Als wir nachmittags keine Lust mehr auf Radfahren auf der Straße hatten, suchten wir uns einen Platz zum Zelten im Wald und fanden eine verlassene Hütte mit Grillstelle. Aufgrund einer Mückenplage versteckten wir uns aber schnell im Zelt.

Am Morgen des 8.8. waren nicht wirklich weniger Mücken unterwegs, also packten wir schnell zusammen und fuhren in die nächste Stadt, um dort zu frühstücken. Wir hatten Glück und es gab sogar Brezeln für uns! Wir frühstückten in einem Park, bevor es auch heute auf sogenannten Radwegen weiter ging.

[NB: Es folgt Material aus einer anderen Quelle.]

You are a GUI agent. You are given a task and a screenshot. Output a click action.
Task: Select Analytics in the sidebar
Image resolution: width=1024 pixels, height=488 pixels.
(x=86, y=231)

Hauptsache, es gibt einen großen Radparkplatz in einem Dorf, aber für uns keinen passenden Radweg

Dann war ein Radweg angeschrieben, aber der bestand aus Erde, Pfützen und schlechtesten Pflastersteinen.

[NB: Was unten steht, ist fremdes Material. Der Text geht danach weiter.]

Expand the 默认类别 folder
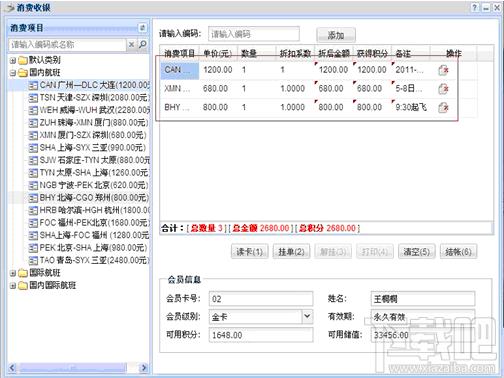Viewport: 504px width, 378px height. coord(13,61)
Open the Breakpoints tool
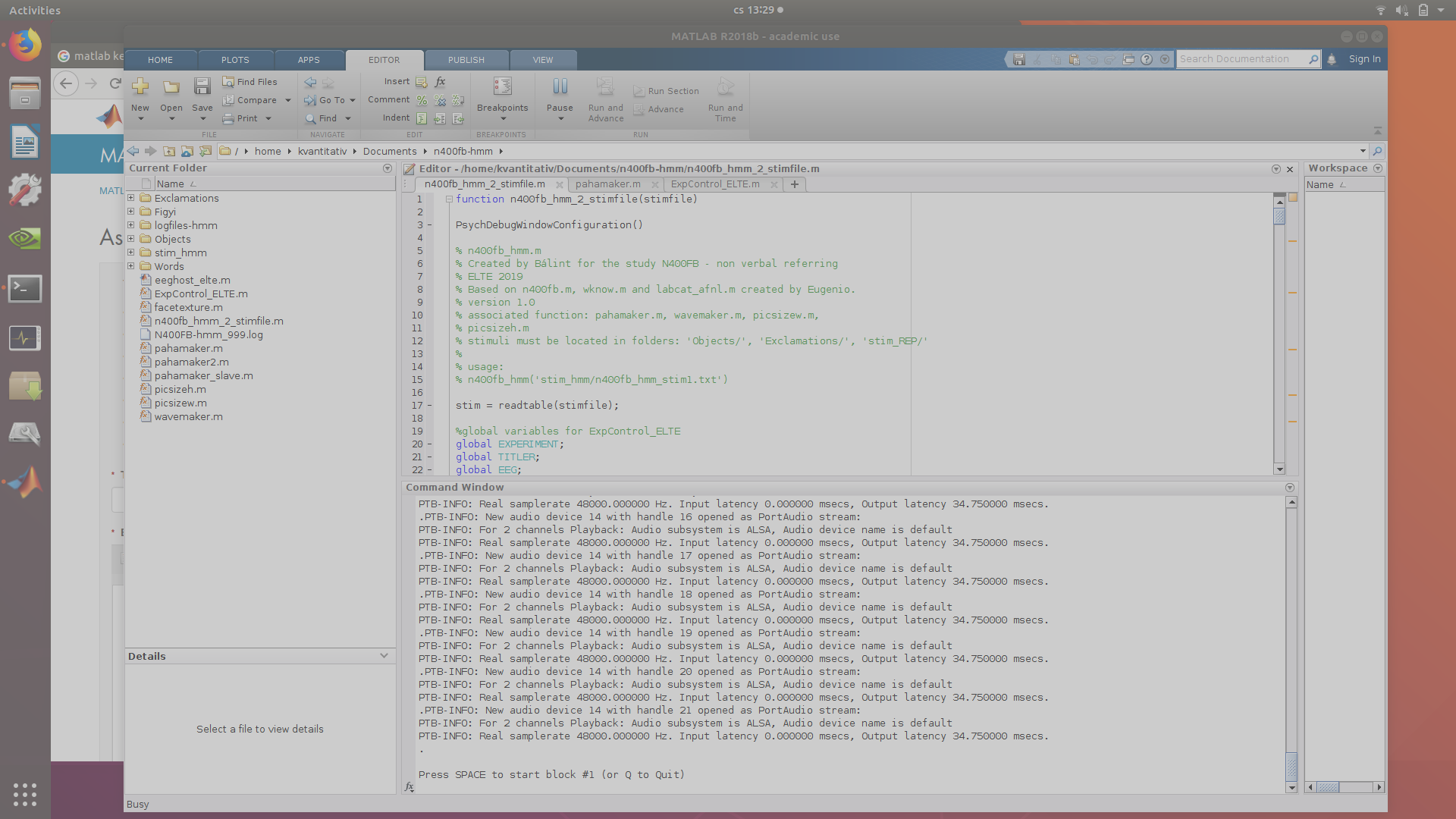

Diesen Weg hätten wir mal besser nicht genommen

So kamen wir aber an einer Bushaltestelle vorbei, wo wir während eines Regenschauers im Trockenen Mittagessen konnten. Und kurz danach waren wir auch schon an unserem heutigen Ziel angekommen: in Bartoszyce. Hier leben Michał und Anna, ehemalige Kolleg*innen aus der Ulenburg und wir dürfen ein paar Tage mit ihnen verbringen. Inzwischen haben sie eine 2 jährige, sehr süße Tochter, Julia. Das sind seit Wien die ersten Menschen, die wir schon vor unserer Radtour kannten und jetzt auf der Radtour treffen. Wir freuen uns riesig!

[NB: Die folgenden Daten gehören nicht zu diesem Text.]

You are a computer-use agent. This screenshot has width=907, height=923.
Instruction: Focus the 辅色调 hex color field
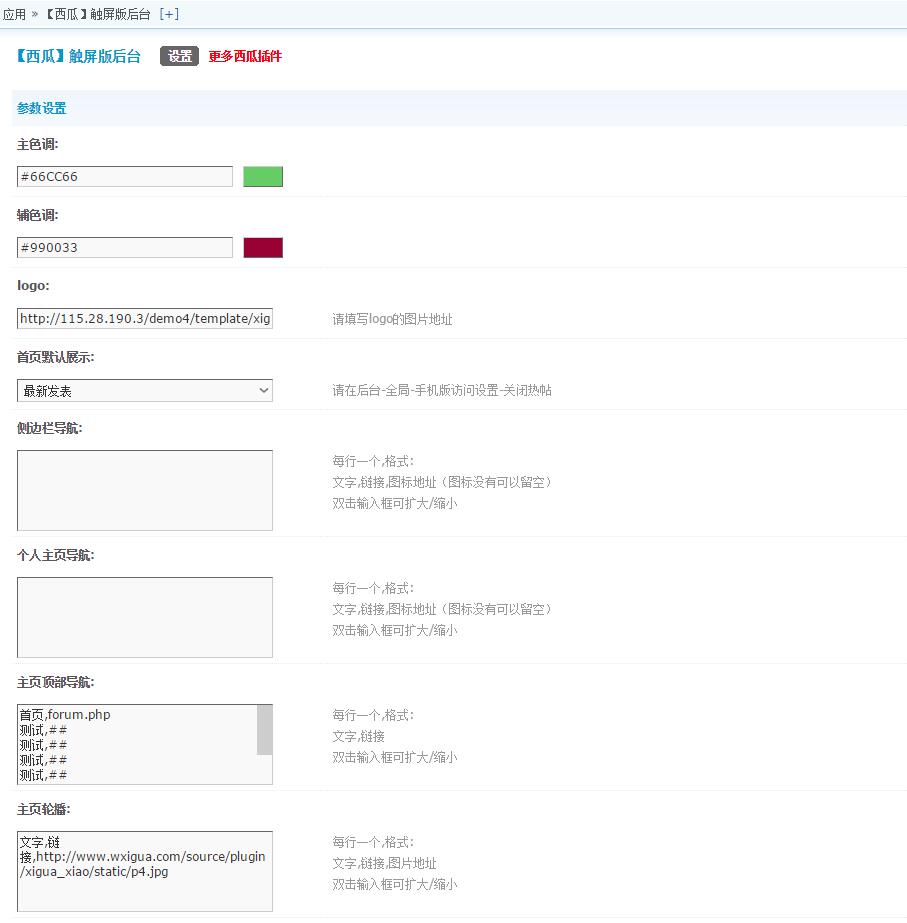click(x=125, y=248)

Mit Anna, Michał und Julia verbringen wir zwei richtig tolle Tage in der Stadt Bartoszyce und in Wäldchen am Stadtrand

Extra damit wir polnisch lernen, schauen wir uns polnische Kindervideos an. Wir haben Ohrwürmer von „Banany – nany nany…“  Am 10. August mussten wir uns von Anna, Michał und Julia verabschieden und es ging weiter, um noch mehr Kollegen aus der Ulenburg zu treffen. Dafür radelten wir heute nur etwa 35 Kilometer, ließen uns aber gemütlich Zeit dafür. Wir waren ja auch schon früh auf den Beinen, denn Julia war um 6 Uhr wach und wir damit auch… 🥱

Bei unserer gemütlichen Tour heute nahmen wir uns auch Zeit, Störche zu fotografieren…
… und neugierige Kühe…
… und natürlich ein Blick auf den See. Dieser ist direkt auf dem Grundstück der Familie unserer Kollegen, die uns hierhin eingeladen haben. Hier kann man auch Urlaub machen, hat jemand Interesse?